AperturaSehnsucht

Sehnsucht: il sogno di Wannsee

Sehnsucht” è l’unione di due arti. È la scrittura unita alla fotografia. È l’ispirazione del momento. È un attimo di vita. È la ricchezza del dettaglio. È il sogno ad occhi aperti. È la voce dell’anima. È la malinconia e la gioia. La vittoria e la sconfitta. È la ricerca. La lotta. Il pensiero e la parola. La voce e il silenzio. È l’istinto. È l’ispirazione. “Sehnsucht” siamo noi e siete voi. “Sehnsucht” è il desiderio di desiderare.
Una rubrica a cura di Valerio Polani e Cesare Zomparelli.

wansee

C’è un pianoforte che suona e mi sveglia delicatamente. É musica soave e leggera disegnata da melodie che sognano e fanno sognare. Ho ancora gli occhi socchiusi, sento il sole penetrare dalla finestra e carezzarmi il viso, sfiorarmi le guance. Sembra sussurrarmi all’orecchio, non mi infastidisce. Mi culla a tratti, mi corteggia.
Mi conquista.
Immagino le mani di colui che suona il pianoforte scorrere sulla tastiera, le dita premere i tasti costruendo musica dal sapore di amore. Le sento soffici quanto il sole. Le sento calde. Le sento vive.
Non so bene da dove provenga il suono, sicuramente da un appartamento del mio palazzo, ma io lo sento vicinissimo. Lo sento qui, accanto a me. Lo sento avvolgermi.
Sorrido pensando a quanto tutto ciò sia fantastico.
Sono al centro di arte e natura, coccolato dal sole e corteggiato da melodie magiche. Faccio l’amore con entrambi, un’odissea di passione fino a quando tranquillità e pace mi avvolgono, incatenandomi al letto… mi sento prigioniero, ora, e mi piace.
Ho sognato di essere a Wannsee stanotte, ed era un sogno strano.
In spiaggia non c’era nessuno. Ero solo e gridavo felice con ghigno di vittoria. Mi sentivo forte, fortissimo.
Poi correvo e nuotavo fino a sentire le braccia esplodere e il fiato morire.
Mi sedevo di nuovo e gridavo più forte che potevo. Mi sentivo forte, ancora. E ancora. E ancora.
Poi d’improvviso scoprivo di essere vulnerabile. Lì, tutto solo.
Mi sentivo felice, e poi di nuovo debole e fragile.

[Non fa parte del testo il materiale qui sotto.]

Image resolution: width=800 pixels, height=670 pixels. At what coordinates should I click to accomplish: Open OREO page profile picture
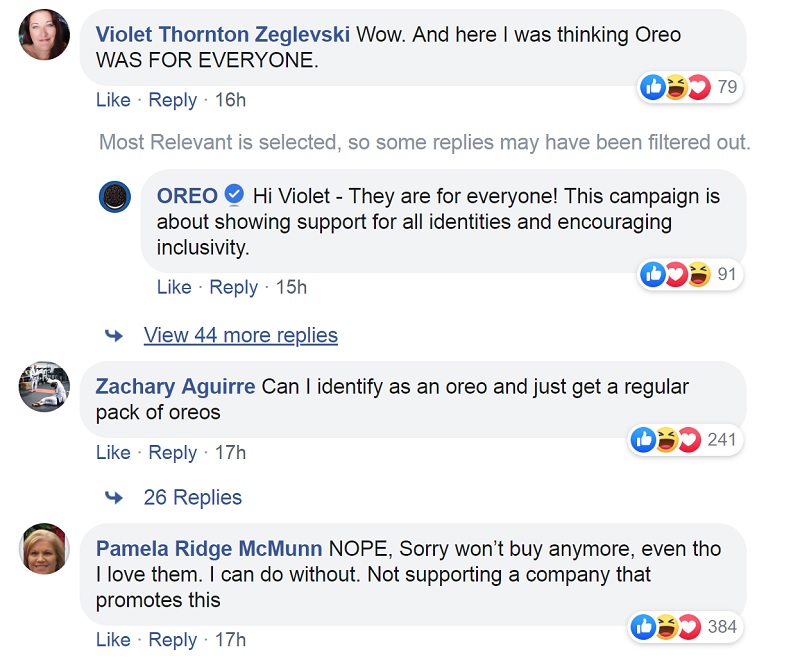coord(115,196)
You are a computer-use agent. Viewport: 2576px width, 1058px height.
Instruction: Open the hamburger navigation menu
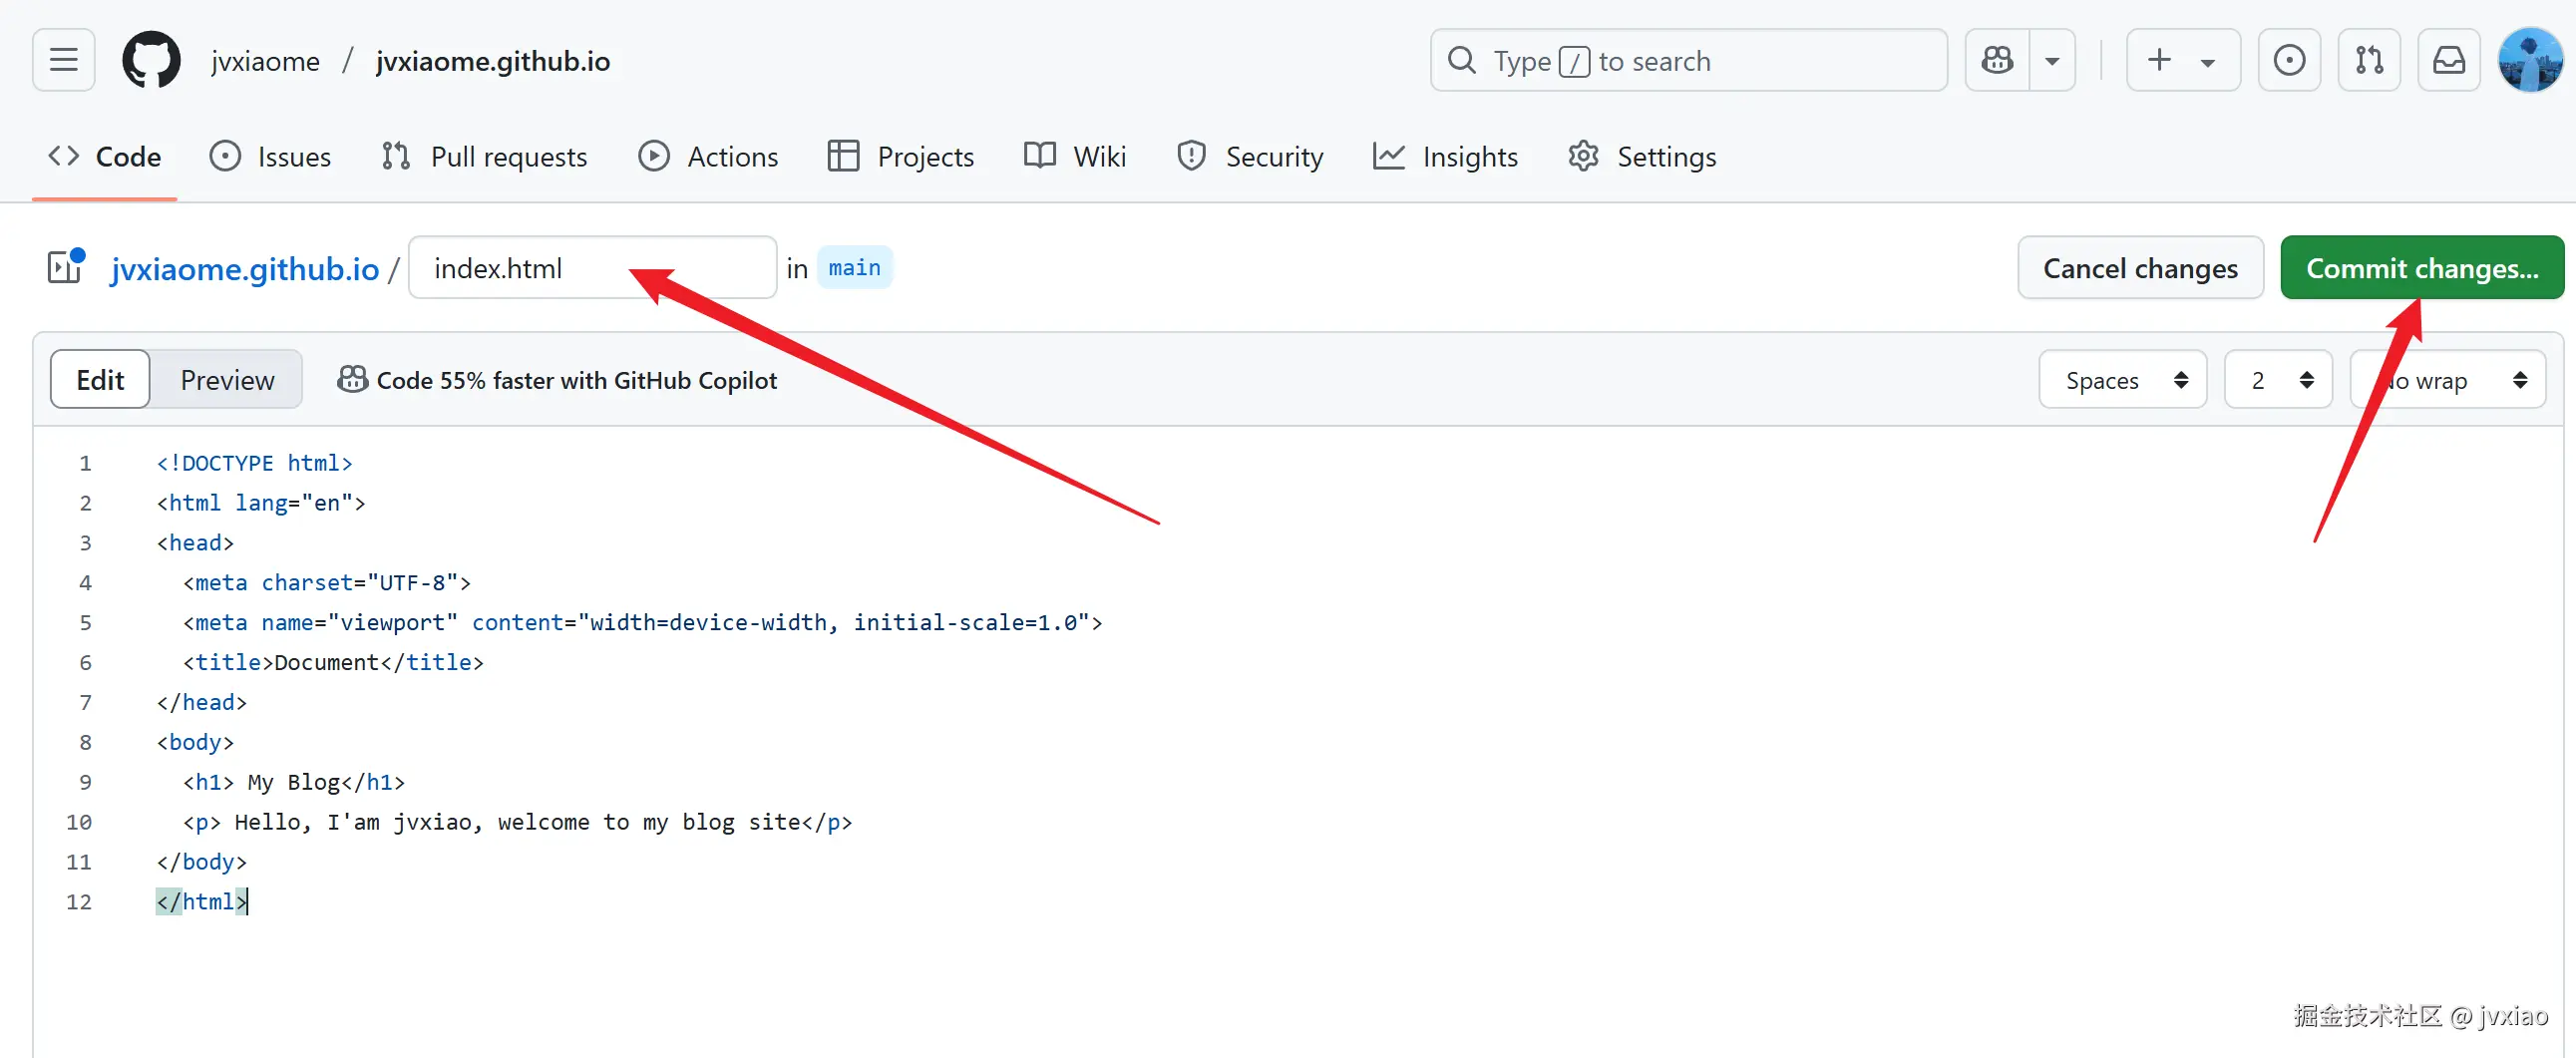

Ho sempre sognato un mondo in cui non ci fosse nessun altro che me, ho sempre voluto avere gli spazi necessari per costruirmi la mia vita e gestire il mio futuro, per affrontare il mio destino da solo. Ho sempre pensato che gli altri fossero d’intralcio. Ho sempre indossato uno scudo per difendermi e sparire. Per stare lontano.
Poi ho sognato che correvo ancora tantissimo, più veloce che potevo. Sentivo di vomitarmi il cuore addosso, lo sentivo pompare in gola fino a scoppiare, quasi. Batteva fortissimo.
Boom.
Boom.
Boom.
Rimbombava nel petto che quasi ne sentivo l’eco.
Poi mi sono fermato e mi sono accovacciato in uno strandkorb che era lì, proprio dove mi ero fermato, perché nei sogni le cose che accadono non sempre hanno un senso.
Ricordo che sono svenuto…
poi c’è stata la musica.
Le melodie soavi, la delicatezza del mio risveglio.
Lo scrosciare delle onde del lago che suonano come un pianoforte, i suoni dal sapore d’amore e il sole che mi bacia il viso delicato, soffice e caldo.
Sono al centro della natura vestita, ora più che mai, da paradiso. Il lago canta e il sole mi bacia.
Mi sento felice di nuovo, ora, ma è stato un sogno strano.